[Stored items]

■ ■ ■ ■

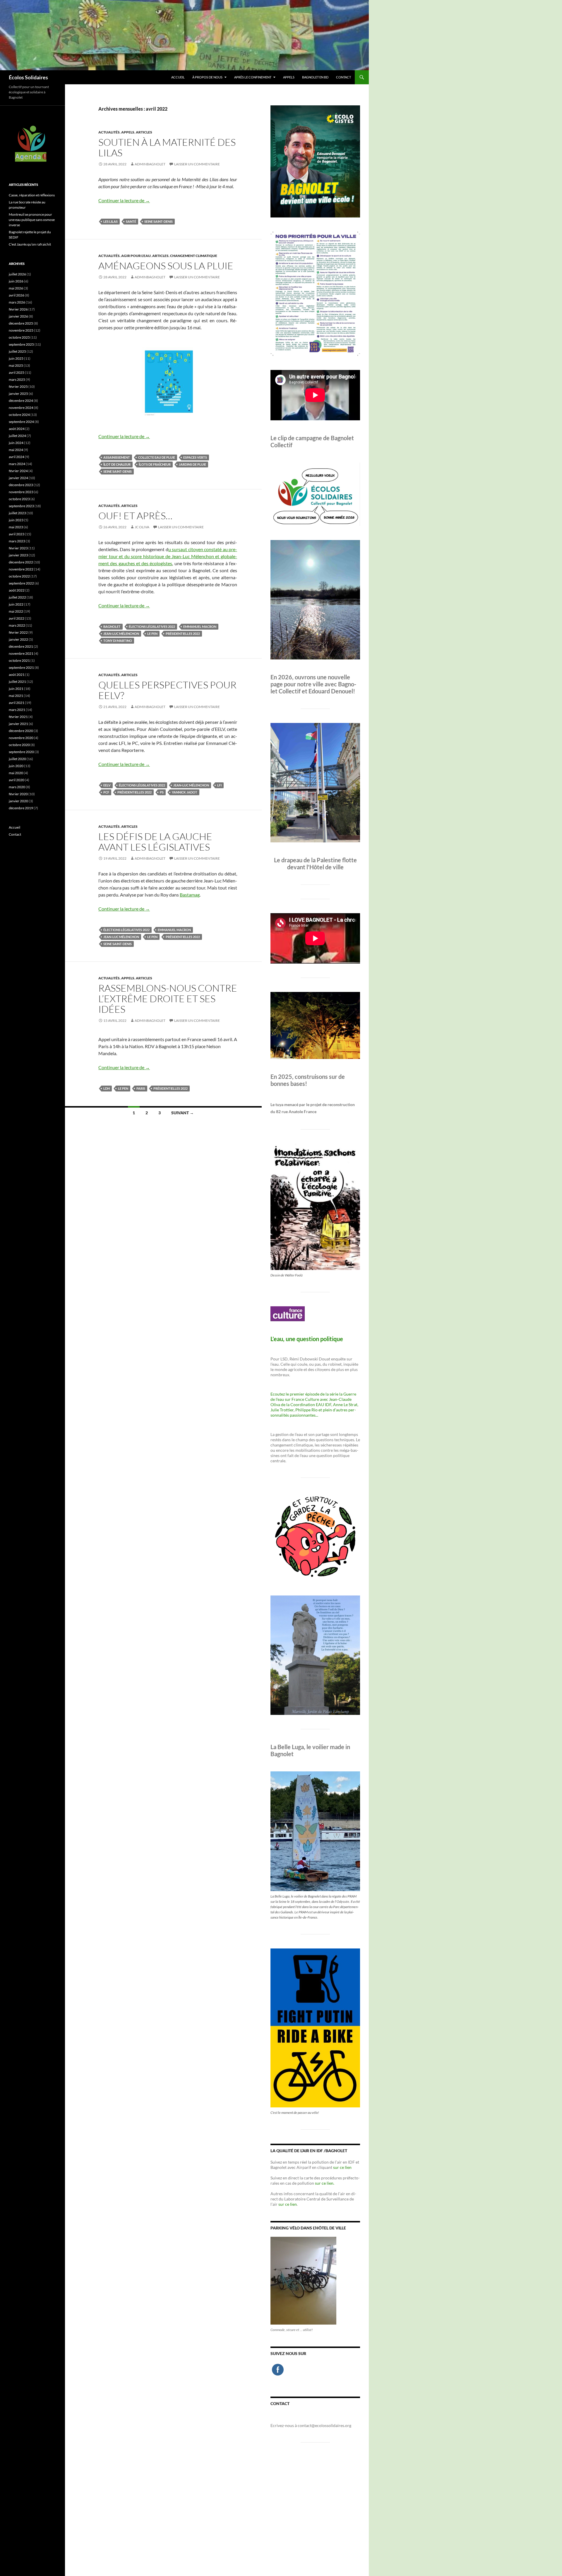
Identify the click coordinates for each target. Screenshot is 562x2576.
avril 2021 (16, 702)
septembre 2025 (21, 344)
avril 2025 (16, 372)
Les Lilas (110, 221)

■ ■ ■ ■

Your assignment:
Retype every record above word for word, leaving out any pictures.

Answer area:
Identify the click coordinates for each target. Screenshot is 562x2576.
avril 2021 (16, 702)
septembre 2025 (21, 344)
avril 2025 (16, 372)
Les Lilas (110, 221)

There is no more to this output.